The biggest challenge of producing unauthorized biographies is to earn the trust of interviewees, so they will discuss a person close to them who is not cooperating, says Jonathan Towers, whose Chicago-based Towers Productions has produced 34 Biography episodes. ‘It is a journalistic effort to bring someone alive by not relying on their own version of their life, because theirs is only one version of events.’
The pitfall is that an uncooperative subject may block access to friends or refuse to license rights to material. In the case of a music biography, that could result in not including any of the subject’s music in the film.
Synch rights for music can range from hundreds to thousands of dollars, according to the Harry Fox Agency, a licensing agency for music publishers based in New York. Factors that can determine the price include: the length of the music excerpt; what territory the program is airing; and where, when and how often it will be used.
U.K.-based Ardent Productions is producing three authorized biographies, on Mick Jagger, Paul McCartney and Eric Clapton. Even though the artists don’t appear in the docs, getting the approval of Mick Jagger, for example, (accomplished by showing him the treatment) had enormous influence over his peers’ participation. ‘They are not going to appear in a program in which he doesn’t want to take part,’ says Robin Baxter, head of factual programs at Ardent, ‘You don’t want the Division-2 intimates; you want the people who were there at the key moments of his career.’
Similarly, Behind the Music’s George Moll says that getting the cooperation of the artist is especially vital to his show because the program employs the artist’s music as a narrative device. ‘So much of our storytelling relies on [the music] that we really need the artist to feel comfortable about what we’re doing.’
In the case of a deceased artist, producers must first approach the artist’s estate, which controls the likeness of the individual and often the publishing rights. The difficulty with estates is that they are extremely protective of the memory of the artist. If the estate is tied up in court or the rights are in dispute, Moll advises producers to take a hard look at whether it’s worth pursuing because you’re likely to run into prohibitive costs, a lack of cooperation and delays from the estate and the rights holders.

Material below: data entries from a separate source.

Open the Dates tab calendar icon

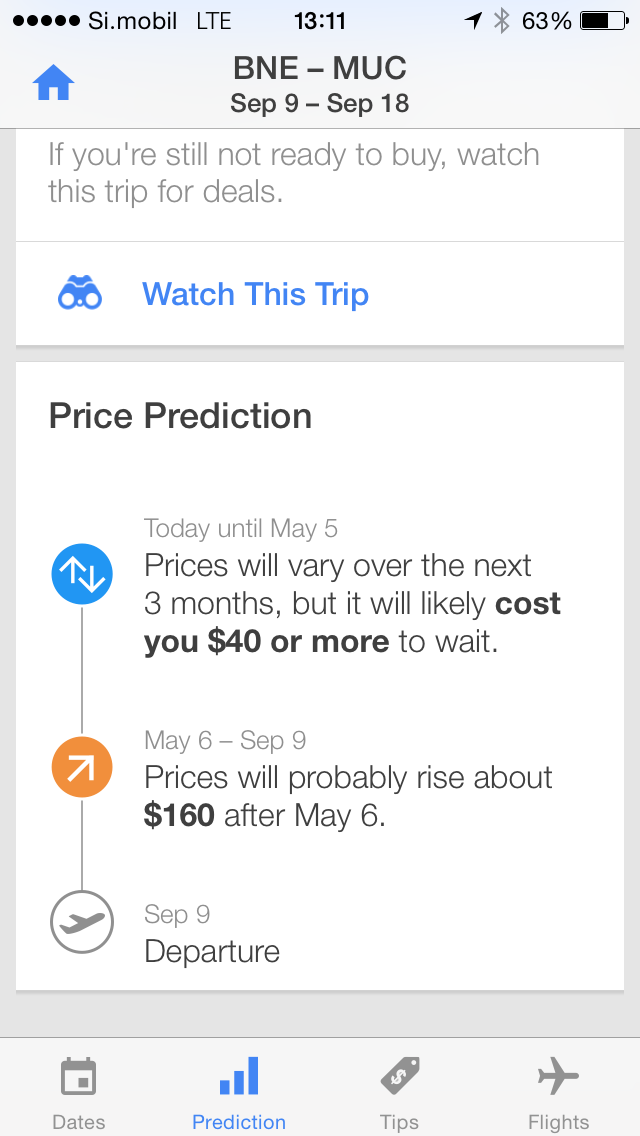(78, 1077)
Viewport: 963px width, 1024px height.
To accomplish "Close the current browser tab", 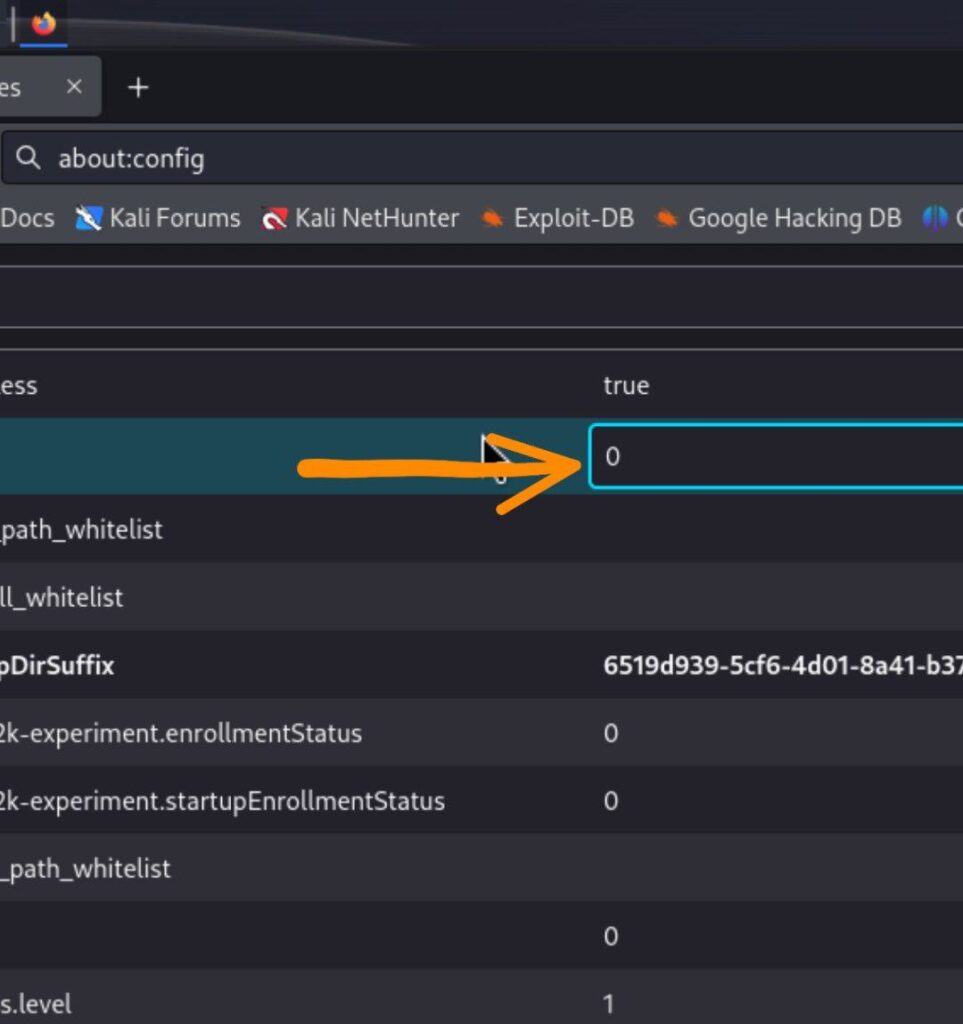I will point(74,87).
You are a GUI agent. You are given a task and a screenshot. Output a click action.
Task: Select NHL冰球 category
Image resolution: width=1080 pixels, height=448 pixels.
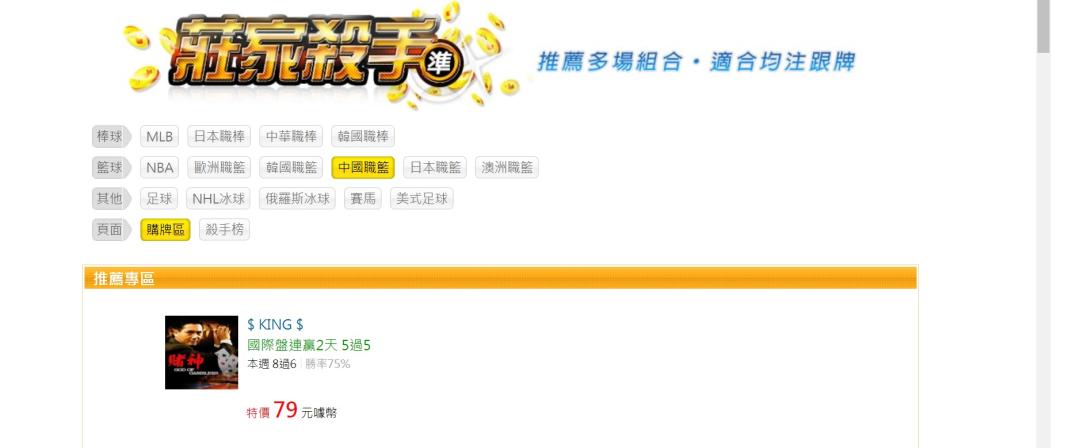[218, 199]
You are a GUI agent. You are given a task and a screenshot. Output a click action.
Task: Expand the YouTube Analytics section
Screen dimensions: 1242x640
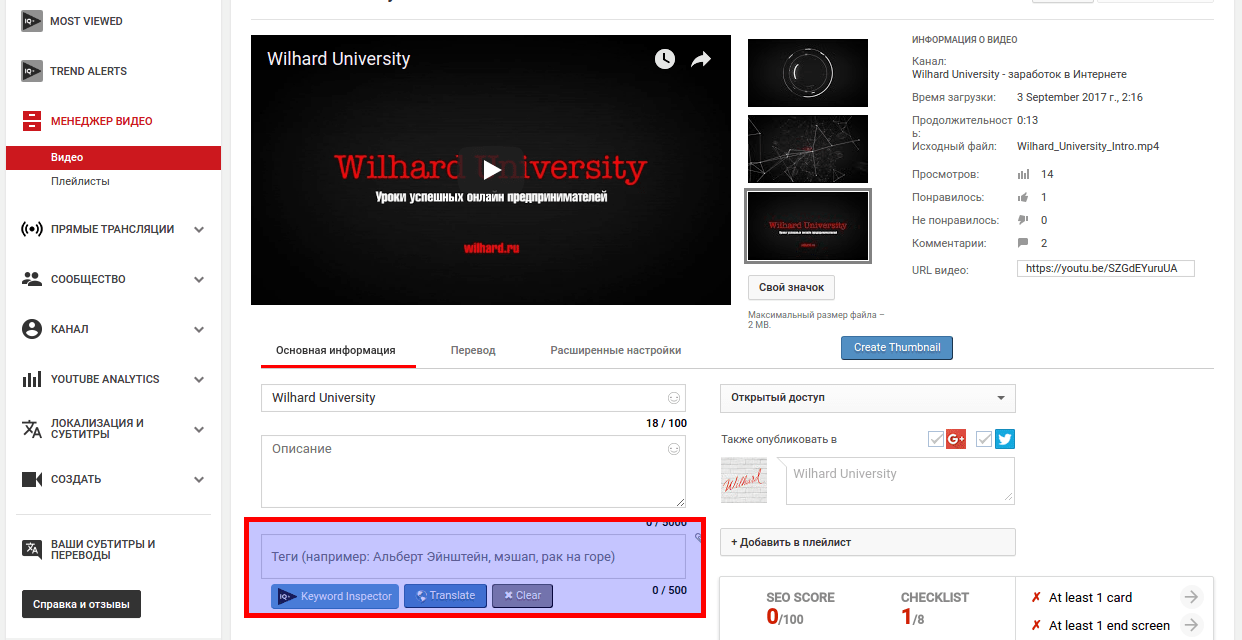199,379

Increased competition has served as an impetus for A&E to experiment with its well-worn format. Traditionally, it has commissioned unauthorized biographies, but has begun to include first-person interviews when the subject merits it, as in the case of its recent Oprah Winfrey episode. (According to A&E, Oprah Winfrey: Heart of the Matter is the most-watched show in the channel’s history, with 4.8 million households tuned in on the evening it premiered). ‘Biography has been on the air for a long time and we’re always looking for new and different ways to approach it,’ Dolan says.
One way that A&E is reinventing the format is to expand its definition of biography. Biography Closeup, which debuted in February, abandons the standard cradle-to-grave Biography approach, and looks at a single issue through someone’s experience.